When all of a sudden,
I am unaware of these afflictions eclipsed by glory,
And I realize just how beautiful You are,
And how great Your affections are for me.
And oh, how He loves us, oh,
Oh, how He loves us,
How He loves us
In that moment, he was near and his love for me was real. My heart felt it and I cried tears of relief. That morning I had prayed for the rest the Jesus promises, and I had been wanting to feel that divine rest but in the midst of parenting a 2 and 4 year old, and being pregnant, and settling into a new house, it had eluded me. But here, in worship, God finally came! His Spirit awakened my heart and I was freed from the fog of discouragement and unhappiness that was weighing me down.

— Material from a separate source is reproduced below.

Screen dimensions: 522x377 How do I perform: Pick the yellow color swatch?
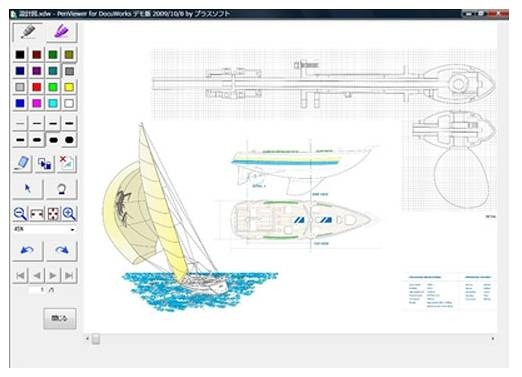pos(69,87)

I thought about how happy I was to be in church, to be with the people of God, praising God together, and listening to his words being taught alongside my brothers and sisters. I strongly believe if I would have listened to a sermon at home, or sang all those same songs at home in my living room I would not have experienced what I did during this sweet time of corporate worship.
As our pastor taught from the book of Hosea, he expounded upon how Hosea is a picture of what God's love towards us is like, in Christ. He loves me not because he needs me, but because he JUST DOES; he pursues me when I turn to other things to fulfill me; his love is a one-way love that never gets tired of loving and always gives more than it gets back; it's unconditional; it's not dependent upon my ability to perform but upon his promise to love me (and he ALWAYS keeps his promises); his love endures, there is no exit strategy. As the Jesus Storybook Bible describes it, it's a never-stopping, never-giving-up, always-and-forever love.

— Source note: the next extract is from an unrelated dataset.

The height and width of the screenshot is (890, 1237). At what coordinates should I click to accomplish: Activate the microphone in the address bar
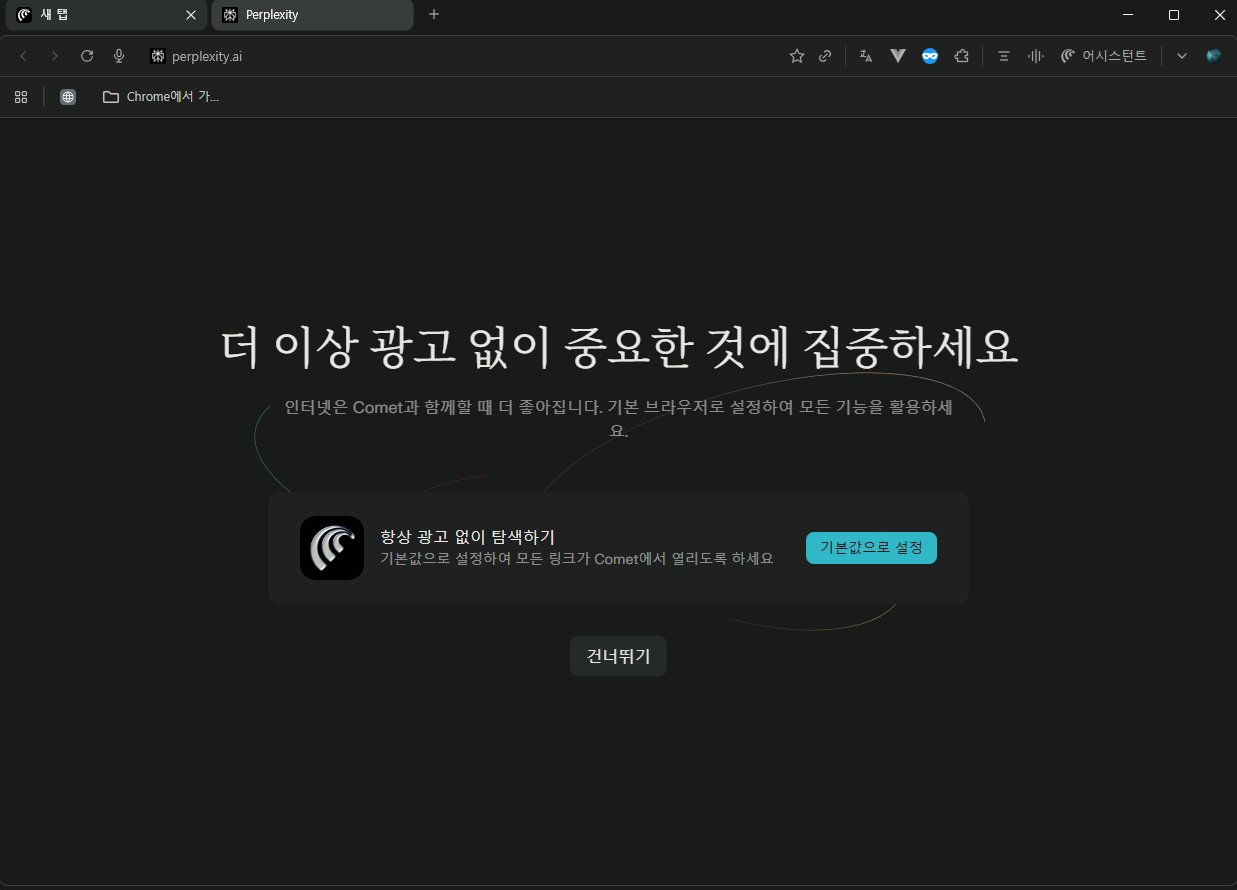[119, 56]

We took communion after the sermon, and we were reminded that when we feel unlovable, unworthy, and messed up, we might feel like running from God but really that's when we need God the most. And that's when he shows up and he shines, he LOVES us like that, just like when our kids come to us with scraped up and bloody knees, snotty noses crying and need to be consoled. Jesus said he came to save sinners, not those who think they are already good enough. The more aware I am of how short I come of being "good" the more God has to work with! In those moments when I have nothing to give, God rushes in and says, "I have been waiting for you to get to this place." The root of my sadness and discouragement, and most of my sin, is forgetting how much God loves me. When we forget this, the Gospel becomes irrelevant; situations seem impossible; being hurt seems unbearable. But when God's Spirit works within us we are reminded and we believe that we can do all things through Christ, who strengthens us (Philippians 4:13).
I am thankful God is near. I am thankful for a church that consistently and faithfully preaches God's word and allows room for him to work in the hearts of his people. I hope that this post encourages you if you are in a rough patch and you are in Christ: God is coming. He loves you because he promises to love you always, it is not according to anything you have or haven't done and he will never stop loving you. Because he loves you, you can endure and he will bring your heart joy. "Weeping may endure for the night, but joy comes in the morning" (Psalm 30:5). If you aren't a follower of Jesus I would encourage you to come to him. He is inviting you to come to him and find true rest, true joy and true life. I lived the first 20 years of my life without him, and the last 9 years with him, and I can tell you there is no life apart from him. Anything you think you know about Jesus, forget it all and ask him to meet you. He is faithful, he is willing and he will meet you with a love that will not let you go.